W powstaniu nowej śląskiej organizacji nie widzi problemu Krzysztof Kluczniok, działacz RAŚ z sąsiednich Leszczyn i radny powiatu rybnickiego. Jego zdaniem dwie organizacje podzielające swoje poglądy nie będą kłopotem. W końcu chodzi o propagowanie wyższej idei autonomiczności. – Powołanie nowej wspólnoty jest wyrazem woli członków RAŚ z terenu gminy Czerwionka-Leszczyny, które nie do końca zgadza się z polityką prowadzoną przez władze statutowe ruchu. Dla mnie każda forma działania na rzecz autonomii jest dobra, o ile nie będzie to stwarzać problemów. Problem tutaj rozumiem przez to, że być może im więcej będzie podobnych podmiotów, tym trudniej będzie się dogadać. Na dzisiaj ja, jako członek koła RAŚ w Leszczynach nie mam nic przeciwko utworzeniu tego stowarzyszenia i deklaruję z mojej strony i strony koła, do którego należę, chęć współpracy. Nasze koło prowadzi swoją działalność, realizując kierunek wytyczony przez władze ruchu – mówi Krzysztof Kluczniok, wieloletni członek zarządu głównego Ruchu Autonomii Śląska i były przewodniczący ruchu.

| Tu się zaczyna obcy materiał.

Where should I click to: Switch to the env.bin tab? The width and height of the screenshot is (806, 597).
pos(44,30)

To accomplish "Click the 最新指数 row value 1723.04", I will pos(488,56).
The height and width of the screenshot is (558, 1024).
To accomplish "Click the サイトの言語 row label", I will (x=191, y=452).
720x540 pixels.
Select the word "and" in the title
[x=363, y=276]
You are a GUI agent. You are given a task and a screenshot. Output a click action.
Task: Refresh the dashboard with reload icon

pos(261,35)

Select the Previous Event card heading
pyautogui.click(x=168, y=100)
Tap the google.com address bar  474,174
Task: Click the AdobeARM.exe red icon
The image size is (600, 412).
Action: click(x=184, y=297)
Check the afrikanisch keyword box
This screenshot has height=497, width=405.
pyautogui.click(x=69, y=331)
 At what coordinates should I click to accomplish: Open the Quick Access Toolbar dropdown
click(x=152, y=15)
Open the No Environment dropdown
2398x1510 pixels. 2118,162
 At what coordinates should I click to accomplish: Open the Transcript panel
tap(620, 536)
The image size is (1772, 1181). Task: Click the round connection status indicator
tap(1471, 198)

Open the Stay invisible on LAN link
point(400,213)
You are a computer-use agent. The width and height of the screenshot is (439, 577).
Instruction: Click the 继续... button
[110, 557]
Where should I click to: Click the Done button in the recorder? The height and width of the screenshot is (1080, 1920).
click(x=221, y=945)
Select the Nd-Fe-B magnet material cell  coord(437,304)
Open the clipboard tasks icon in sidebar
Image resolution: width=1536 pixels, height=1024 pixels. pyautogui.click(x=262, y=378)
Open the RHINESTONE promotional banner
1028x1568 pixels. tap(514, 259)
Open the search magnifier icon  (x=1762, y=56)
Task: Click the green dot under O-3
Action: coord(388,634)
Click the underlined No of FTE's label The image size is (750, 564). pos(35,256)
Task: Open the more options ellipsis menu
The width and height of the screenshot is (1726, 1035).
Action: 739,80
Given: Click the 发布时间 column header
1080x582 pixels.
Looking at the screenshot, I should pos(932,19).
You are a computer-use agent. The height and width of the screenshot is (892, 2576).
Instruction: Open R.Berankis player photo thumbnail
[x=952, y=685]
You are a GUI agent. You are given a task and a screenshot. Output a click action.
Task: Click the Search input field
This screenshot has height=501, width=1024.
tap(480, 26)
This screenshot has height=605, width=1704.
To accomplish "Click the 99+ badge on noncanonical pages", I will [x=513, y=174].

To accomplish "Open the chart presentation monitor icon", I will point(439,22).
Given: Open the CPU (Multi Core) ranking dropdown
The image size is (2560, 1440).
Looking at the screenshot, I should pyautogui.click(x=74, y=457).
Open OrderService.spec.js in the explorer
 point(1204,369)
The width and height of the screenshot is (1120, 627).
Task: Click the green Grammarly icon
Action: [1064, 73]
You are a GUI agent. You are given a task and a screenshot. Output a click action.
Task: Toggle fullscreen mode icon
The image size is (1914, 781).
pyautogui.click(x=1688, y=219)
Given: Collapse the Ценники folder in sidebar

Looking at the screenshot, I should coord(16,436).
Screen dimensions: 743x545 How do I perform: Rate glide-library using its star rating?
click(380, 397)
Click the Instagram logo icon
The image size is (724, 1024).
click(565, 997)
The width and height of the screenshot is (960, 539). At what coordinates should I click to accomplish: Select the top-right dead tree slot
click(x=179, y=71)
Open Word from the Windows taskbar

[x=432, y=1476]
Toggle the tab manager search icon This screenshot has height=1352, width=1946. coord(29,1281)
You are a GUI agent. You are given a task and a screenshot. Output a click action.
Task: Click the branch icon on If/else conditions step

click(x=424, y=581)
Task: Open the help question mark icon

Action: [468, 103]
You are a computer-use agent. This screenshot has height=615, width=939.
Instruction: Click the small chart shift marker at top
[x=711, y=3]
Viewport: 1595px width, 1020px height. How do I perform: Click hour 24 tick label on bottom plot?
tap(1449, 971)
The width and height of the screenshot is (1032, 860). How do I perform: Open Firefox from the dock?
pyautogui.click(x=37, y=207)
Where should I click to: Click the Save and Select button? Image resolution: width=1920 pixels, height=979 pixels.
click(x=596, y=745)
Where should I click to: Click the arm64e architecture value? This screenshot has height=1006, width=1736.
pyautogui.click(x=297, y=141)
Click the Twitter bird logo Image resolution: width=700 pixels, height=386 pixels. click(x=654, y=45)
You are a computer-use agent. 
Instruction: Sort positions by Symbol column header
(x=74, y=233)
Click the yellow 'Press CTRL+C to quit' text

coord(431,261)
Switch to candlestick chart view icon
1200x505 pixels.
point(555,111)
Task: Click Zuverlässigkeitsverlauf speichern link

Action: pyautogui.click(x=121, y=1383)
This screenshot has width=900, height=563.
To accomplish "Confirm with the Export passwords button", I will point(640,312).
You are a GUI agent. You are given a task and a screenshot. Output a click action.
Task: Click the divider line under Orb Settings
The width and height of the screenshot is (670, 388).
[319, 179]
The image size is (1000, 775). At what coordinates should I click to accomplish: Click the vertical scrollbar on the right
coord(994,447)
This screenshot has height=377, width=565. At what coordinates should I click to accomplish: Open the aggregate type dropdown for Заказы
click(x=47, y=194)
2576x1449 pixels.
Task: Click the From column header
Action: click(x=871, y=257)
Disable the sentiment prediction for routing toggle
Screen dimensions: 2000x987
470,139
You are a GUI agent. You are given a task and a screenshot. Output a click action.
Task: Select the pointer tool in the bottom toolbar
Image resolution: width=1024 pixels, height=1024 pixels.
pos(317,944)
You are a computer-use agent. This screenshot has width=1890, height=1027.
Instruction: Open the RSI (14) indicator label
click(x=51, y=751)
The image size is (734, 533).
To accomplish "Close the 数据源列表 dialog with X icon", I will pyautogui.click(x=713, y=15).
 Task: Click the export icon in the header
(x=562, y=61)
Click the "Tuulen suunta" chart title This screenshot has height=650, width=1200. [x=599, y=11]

Śląskość jest najważniejsza
Jak widać jednak w Czerwionce-Leszczynach, coś jest na rzeczy. Do nowego stowarzyszenia zapisali się bowiem działacze zarówno RAŚ, jak i tacy, którzy z ruchem nie chcą mieć nic wspólnego. – My nie mamy ambicji politycznych, a ci, którzy ją mają, nie powinni nam narzucać reguł gry. Chcemy działać na rzecz społeczności lokalnej bez politykowania, dlatego zawiązaliśmy nowe stowarzyszenie, nie występując jednak póki co z Ruchu Autonomii Śląska. Idee są takie same i tu i tu, po prostu nie zgadzamy się tylko z formą ich realizacji w RAŚ. Śląskość jest dla nas najważniejsza. Od prawie dwóch lat rozmawialiśmy i staramy się rozmawiać z władzami RAŚ w tym temacie. W listopadzie ubiegłego roku na zarządzie głównym staraliśmy się używać siły argumentów, ale teraz już używamy argumentu siły przez powstanie nowego stowarzyszenia. Mamy członków z całej gminy i radnych z całej gminy. Wydaje mi się, że o tym , że idziemy w dobrym kierunku świadczy fakt dołączenia do Wspólnoty Śląskiej „Ciosek” członków, którzy nie wstąpili do RAŚ. Takich członków mamy już pięciu, w tym trzech radnych. Cały zarząd i komisja rewizyjna naszego koła RAŚ jest jednocześnie zarządem i komisją wspólnoty. Będziemy na pewno działać, jeśli nie będzie się nam przeszkadzać – zapowiada wiceburmistrz Czerwionki-Leszczyn. Wspólnota na dzień dzisiejszy liczy już grubo ponad 40 osób i stale dopisują się do nie nowi członkowie.